The proposed NLC is based on network calibration using learned temperature scaling. To do so, the method needs to be informed by a supervised signal given by a single labeled example per class, as the authors claim.
Experimental results on a large collection of datasets show that the proposed approach is able to outperform state-of-the-art few-shot methods. For some datasets by large (up to 39.1), on average by 9.1% over the best performing individual backbone and better than baseline ensembling methods. However, outperformance is much smaller when data-specific linear heads are trained (=1.6%). Additional results show a promising combination of Tip-Adapter with the proposed approach.
As mentioned before, I very much appreciate the systematic evaluation of the growing number of available vision foundation models. Having so many foundation models available, renders the question how foundational these models are. So maybe the research community should invest more time in the investigation and how to harness these foundation models.
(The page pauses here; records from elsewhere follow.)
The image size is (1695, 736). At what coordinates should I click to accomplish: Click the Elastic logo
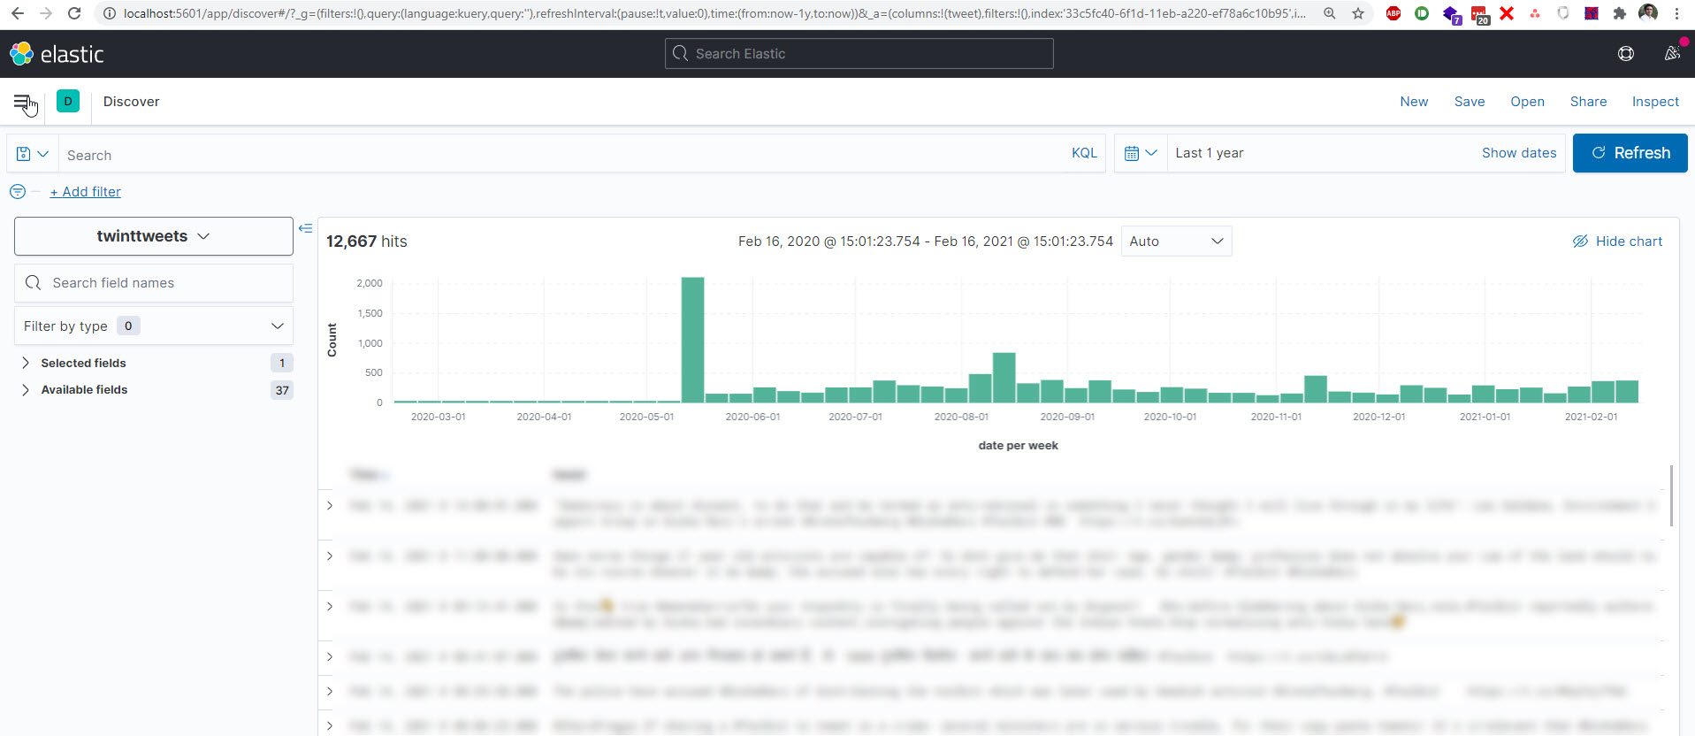(x=57, y=54)
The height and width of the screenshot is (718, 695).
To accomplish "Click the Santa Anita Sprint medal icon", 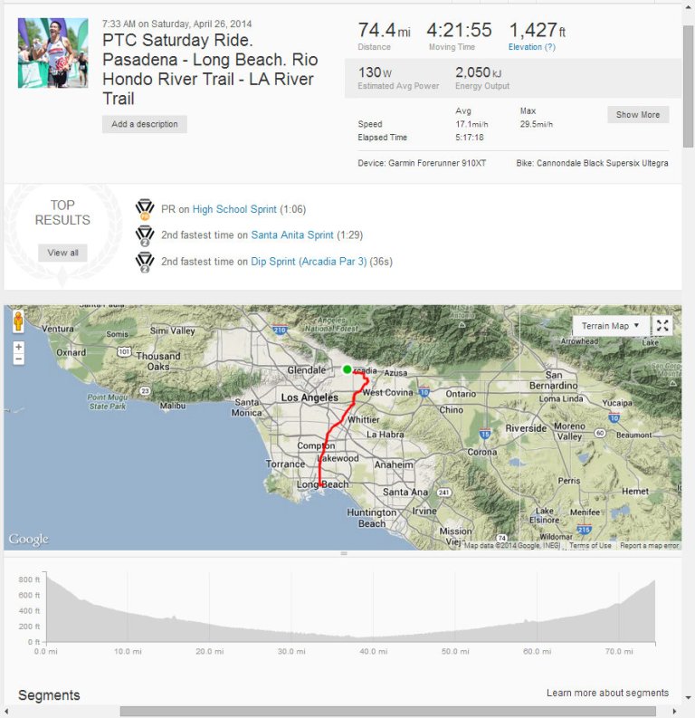I will point(145,235).
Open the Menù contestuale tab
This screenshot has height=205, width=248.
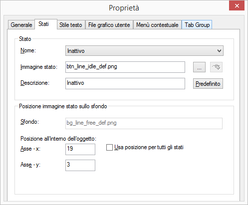pos(157,25)
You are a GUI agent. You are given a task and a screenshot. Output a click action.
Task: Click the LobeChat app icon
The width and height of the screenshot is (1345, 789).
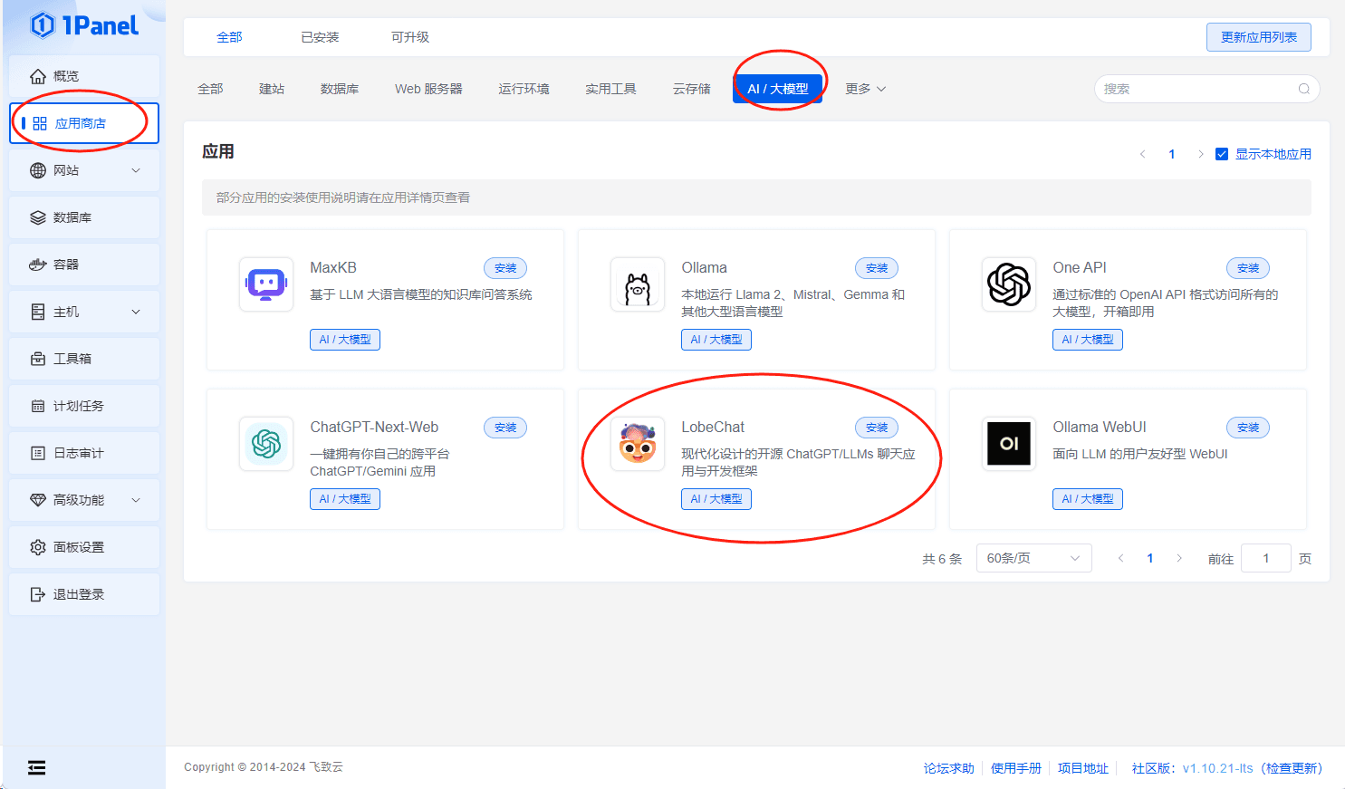637,444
To do so, we would need to understand their differences, strengths and weaknesses and then derive from that propose a novel aggregation, ensembling or merging methods. ...and this is what this paper is doing.
I also very much appreciate the large number of experiments and evaluations done by the authors to support this work - including the additional results in the appendix. One is just one thing, looking at the results and in particular the difference in performance between Fig. 8. and Fig. 9. I might be wrong but can the decrease of outperformance from 9.1% to 1.6% be linked to the additional supervision signal intrinsic to the proposed NLC method? Is this what we see here? And if yes, could the results in Fig. 8 be biased towards the supervision part of NLC? I will raise it again in the question section.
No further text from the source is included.